Les trois quarts de nos concitoyens estiment aussi posséder un esprit critique, qu’ils associent principalement au raisonnement logique et rationnel (43 %), à la capacité d’échanger avec des personnes aux opinions divergentes (40 %) et au fait de s’informer davantage avant de se positionner (39 %). Les 15-24 ans, eux, valorisent moins l’échange avec des interlocuteurs aux opinions divergentes (35 % contre 40 %) et davantage la capacité à justifier leurs choix (37 % contre 32 %) et à remettre en question la parole de l’autorité (24 % contre 17 %).

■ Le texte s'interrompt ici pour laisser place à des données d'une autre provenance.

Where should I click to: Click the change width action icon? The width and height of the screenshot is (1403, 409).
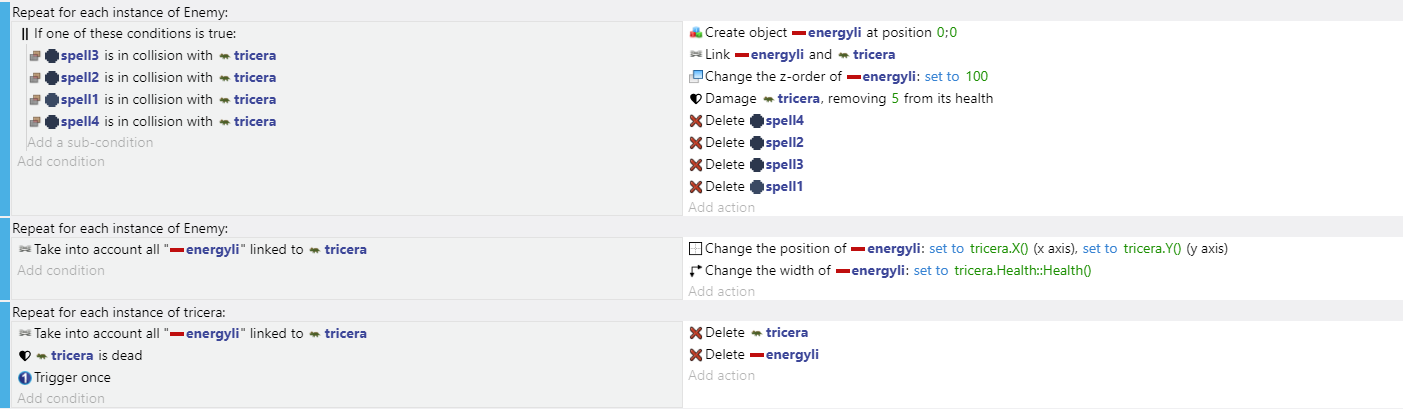[696, 271]
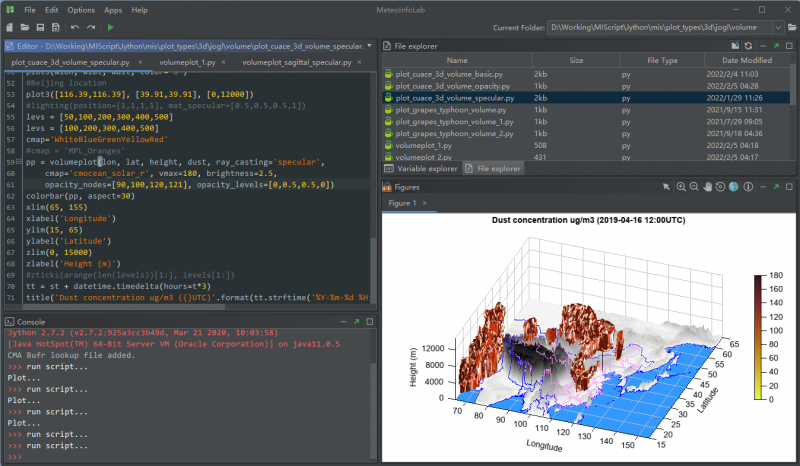Select the arrow pointer tool in Figures
The image size is (800, 466).
click(x=666, y=187)
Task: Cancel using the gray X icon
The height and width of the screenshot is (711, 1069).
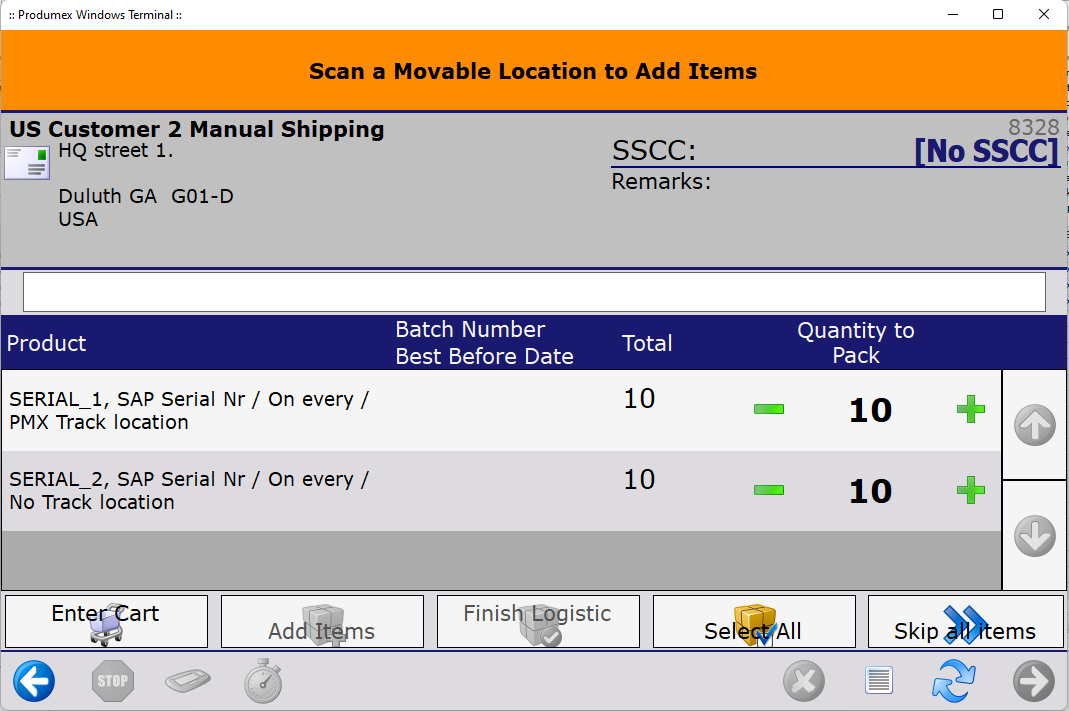Action: [x=804, y=681]
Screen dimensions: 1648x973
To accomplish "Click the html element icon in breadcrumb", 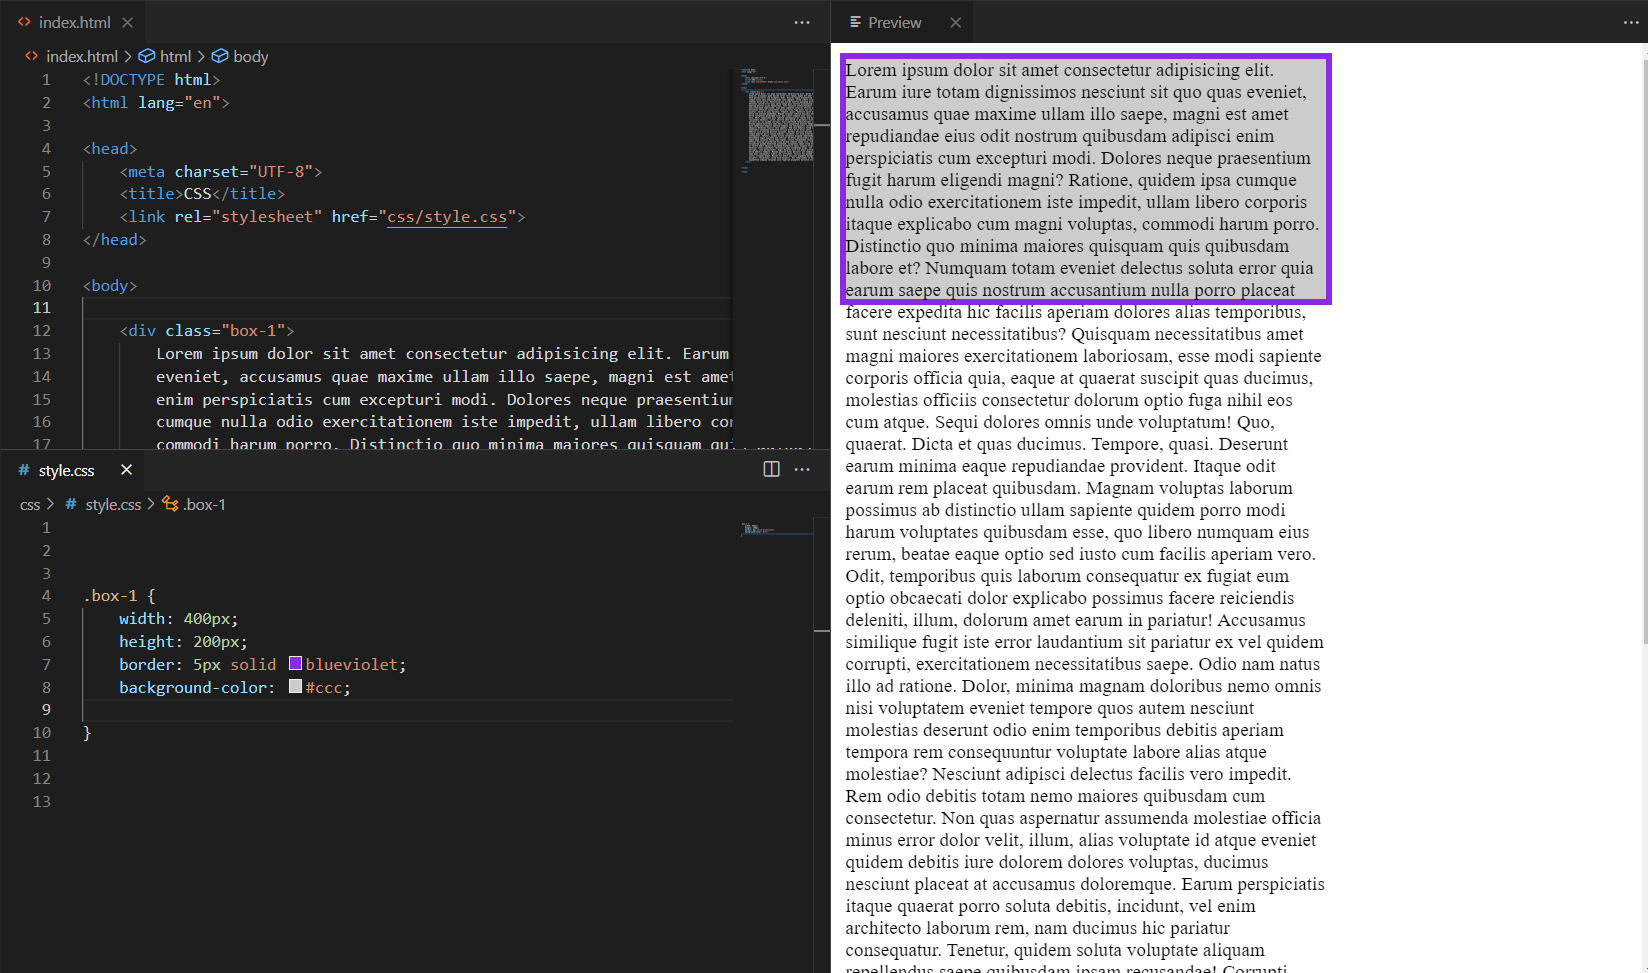I will 147,57.
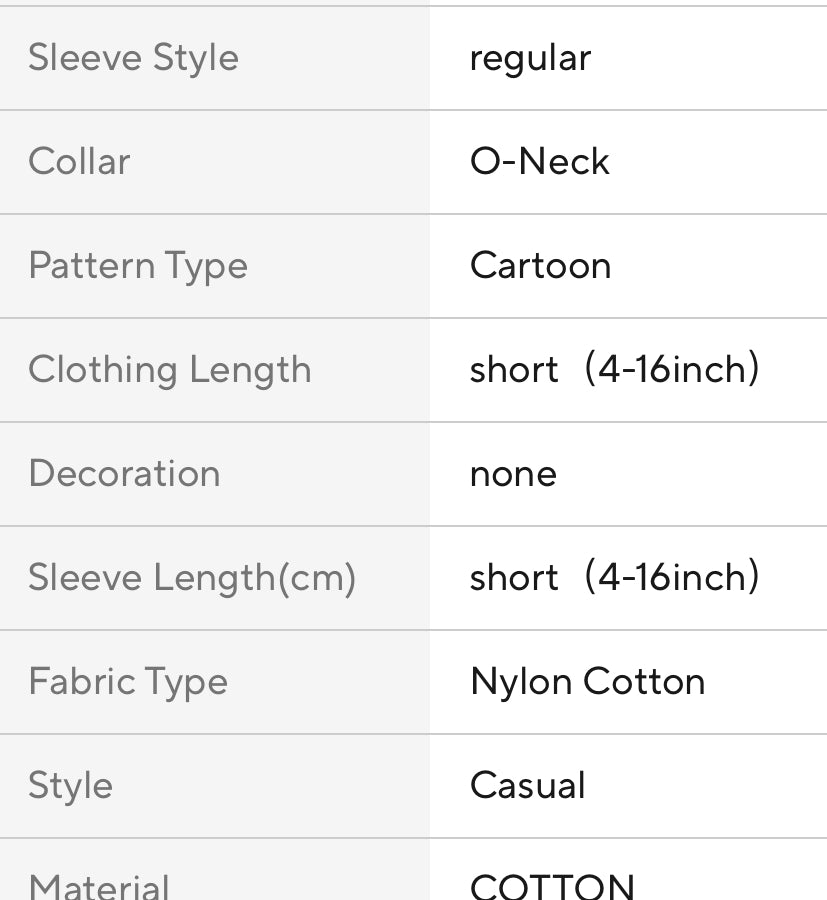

Paradoxalement, ils rapportent plus de difficultés face aux opinions divergentes : 60 % reconnaissent qu’il leur arrive de persister dans leurs arguments même sans être sûrs de leur solidité (contre 46 % pour les 18-65 ans) et 58 % préfèrent échanger avec des personnes qui partagent leurs opinions (contre 49 %).

“Cette enquête montre qu’il y a encore de nombreux défauts dans la maîtrise de l’information alimentaire, en particulier chez les jeunes, et qu’il convient d’améliorer la communication sur ce sujet”, analyse Michel Dubois, qui se félicite néanmoins des résultats portant sur la science. “A l’heure où la communauté scientifique est violemment attaquée, notamment aux Etats-Unis où le gouvernement recourt à des arguments populistes, le baromètre montre au contraire qu’une majorité de la population hexagonale voit la science positivement.” Une autre différence – avec l’art de la table – qu’il convient de cultiver soigneusement.